A Survey of Large Language Models for European Languages

Wazir Ali,Sampo Pyysalo
2024-08-28
Abstract:Large Language Models (LLMs) have gained significant attention due to their high performance on a wide range of natural language tasks since the release of ChatGPT. The LLMs learn to understand and generate language by training billions of model parameters on vast volumes of text data. Despite being a relatively new field, LLM research is rapidly advancing in various directions. In this paper, we present an overview of LLM families, including LLaMA, PaLM, GPT, and MoE, and the methods developed to create and enhance LLMs for official European Union (EU) languages. We provide a comprehensive summary of common monolingual and multilingual datasets used for pretraining large language models.
Computation and Language
What problem does this paper attempt to address?
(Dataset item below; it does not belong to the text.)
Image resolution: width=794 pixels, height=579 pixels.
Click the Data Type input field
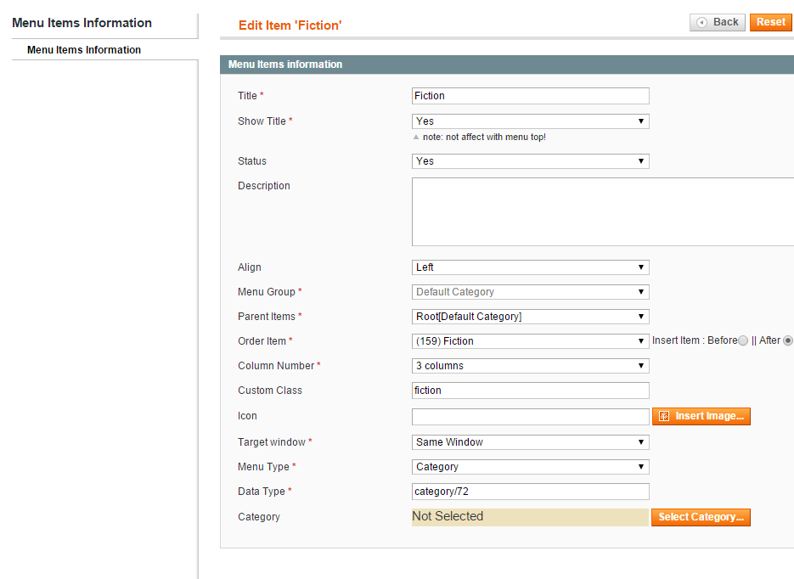[530, 492]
The paper is primarily dedicated to addressing the development and application issues of large language models (LLMs) in official European languages. Specifically: - **Overview of the LLM family**: The paper provides an overview of the family of large language models, including LLaMA, PaLM, GPT, and MoE, and explores the methods for creating and enhancing these models. - **Pre-training datasets**: It details the common monolingual and multilingual datasets used for pre-training LLMs, with a particular focus on datasets for official European languages. - **Classification of language resources**: Based on the availability of language resources (such as large-scale unannotated corpora, annotated datasets, and language tools required for NLP tasks), EU languages are classified into low-resource, medium-resource, and high-resource languages. Through these efforts, the paper aims to fill the existing research gap regarding the development and resources of LLMs for European languages, providing a comprehensive reference framework for future researchers.